If you're a Chipotle fan and a natural food lover, you're going to love the latest news to come from this Mexican fast casual chain. Chipotle is cutting ingredients in their tortillas to make them healthier and more like the kind you'd make at home. a homemade tortilla recipe only requires four ingredients to make: Flour, salt, oil, and water. Chiptole's current standard tortilla, however, has 11 ingredients, including flour, water, whole-wheat flour, canola oil, salt, baking soda, wheat bran, fumaric acid, calcium propionate, sorbic acid, and sodium metabisulfite. The chain is now going to reduce its tortilla ingredients down to the four found in homemade tortillas, making this new version a lot less processed.
Chipotle has partnered with The Bread Lab at Washington State University to create their new tortilla, although it might be a while before we see it (it's still in the development phase right now). The idea is to make the tortilla as reminiscent of home cooking as possible, without losing the ability to mass produce the product. Chipotle uses more than 800,000 tortillas every day in its restaurants, which means that these tortillas need to be made as efficiently as possible. For the curious, that comes out to a mind-blowing 292 million tortillas a year. Impressive, no?
One of the reasons Chipotle's current tortilla has so many additives is to keep the shelf life of the flatbread intact. Now, though, they want to raise the bar in terms of nutrition — but without sacrificing either the shelf-life or the turnaround in production. “Not only did we need to change ingredients, we needed to get most of them out,” founder of Chipotle Steve Ells told the New York Times. “We also would have to go back to the tortilla bakery and really change the whole way tortillas are made en masse," he added.
Not only is Chipotle taking on this challenge, but they're adding in a twist, as well: They're only going to be using whole wheat flour in these new tortillas to maximize their nutritional value. Dr. Stephen Jones, president of the Bread Lab at WSU, says that this has made this task even more challenging for them. "The skilled baker can make the perfect anything with white flour. Whole wheat is more challenging," he told the New York Times.
The project has been going on quietly for years now, first piloted when Chipotle sought to remove GMOs from their food. Steve Ells explained why this sparked the interest for overhauling their tortilla recipe to the New York Times. “Someone said, ‘Steve, we have to source new cornstarch for the tortillas’ — most cornstarch comes from genetically modified corn," he recalled.
They've also enlisted the help of graduate student Bethany Econopouly, whose research has helped to inform the Clif Bar Family Foundation, making her a nutritional force to be reckoned with. She is currently testing over 100 varieties of whole wheat flour for production of the tortillas and working specifically with varieties that are light in color. This will make it less likely that people will know the tortillas are made with whole-wheat flour — "So people who are naturally averse to whole wheat are less aware of them," she told the New York Times.
The team at the Bread Lab continues to work hard to develop the perfect recipe for the new Chipotle tortillas. Once they have a viable formula that is proven to work in small batches, they're going to increase production size and then take them to market. “As we prove that’s successful, we’ll expand until we’re supplying the whole region with tortillas, and then move on to the next region," Ells says of the Chipotle tortilla rollout. Let's all hope they perfect the recipe soon, so we can feel good about the nutritional value of the burrito choices we're making.

Available data>
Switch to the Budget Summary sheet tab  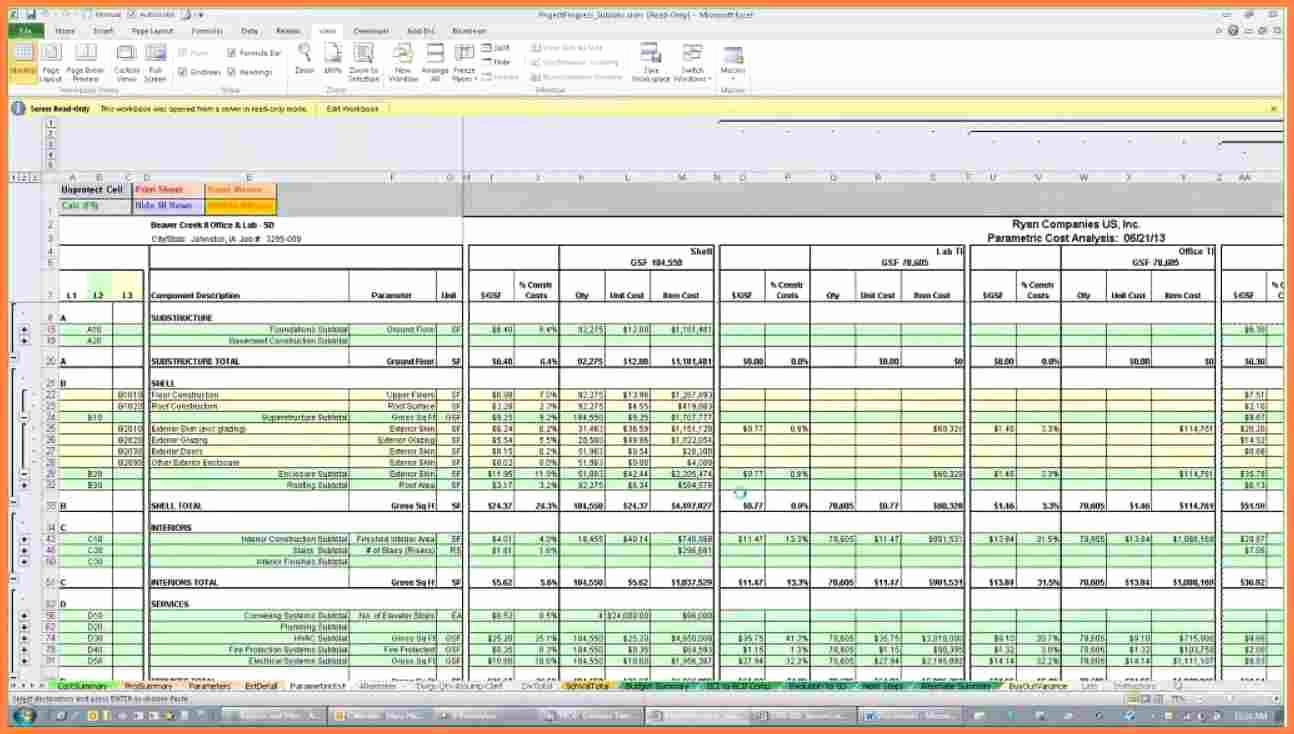coord(657,687)
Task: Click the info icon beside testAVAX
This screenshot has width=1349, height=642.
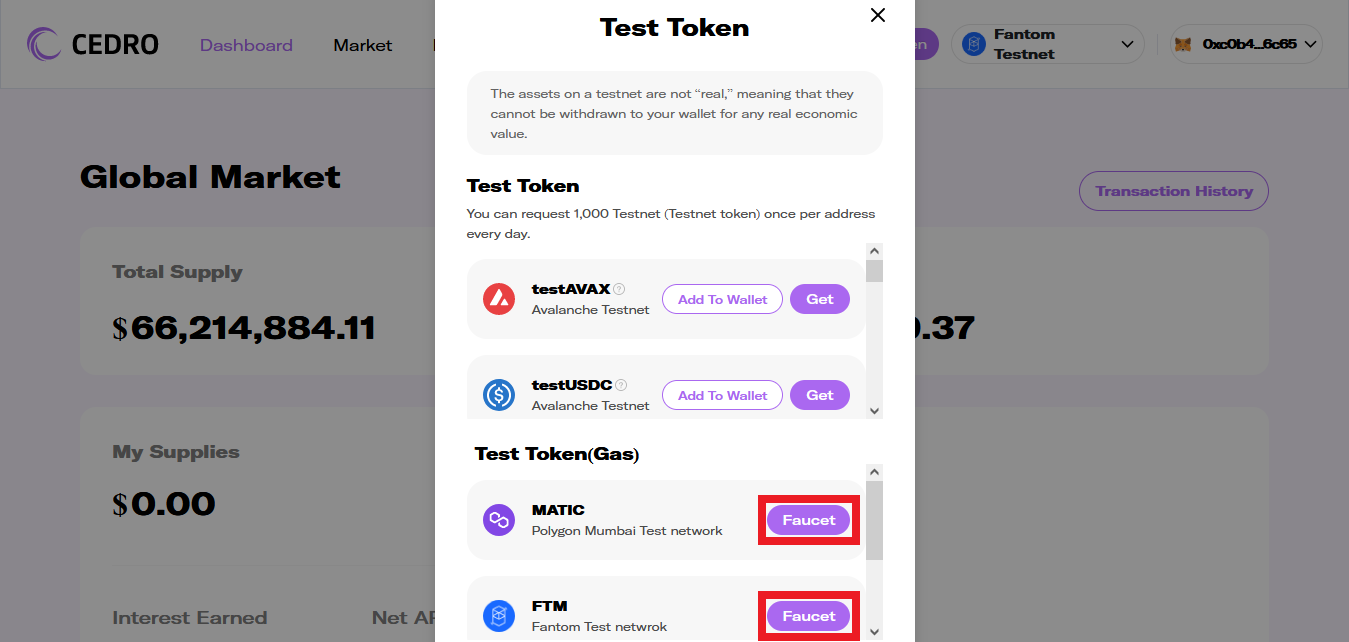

What you need to do>
A: Translate this sentence from the Chipotle tortilla article into Spanish: "The team at the Bread Lab continues to work hard to develop the perfect recipe for the new Chipotle tortillas."
B: Write out the part of the Chipotle tortilla article word for word, beginning at the words "Chipotle has partnered" and stopping after "year. Impressive, no?".
The material is not needed here.

Answers given>
A: El equipo del Bread Lab sigue trabajando arduamente para desarrollar la receta perfecta para las nuevas tortillas de Chipotle.

B:
Chipotle has partnered with The Bread Lab at Washington State University to create their new tortilla, although it might be a while before we see it (it's still in the development phase right now). The idea is to make the tortilla as reminiscent of home cooking as possible, without losing the ability to mass produce the product. Chipotle uses more than 800,000 tortillas every day in its restaurants, which means that these tortillas need to be made as efficiently as possible. For the curious, that comes out to a mind-blowing 292 million tortillas a year. Impressive, no?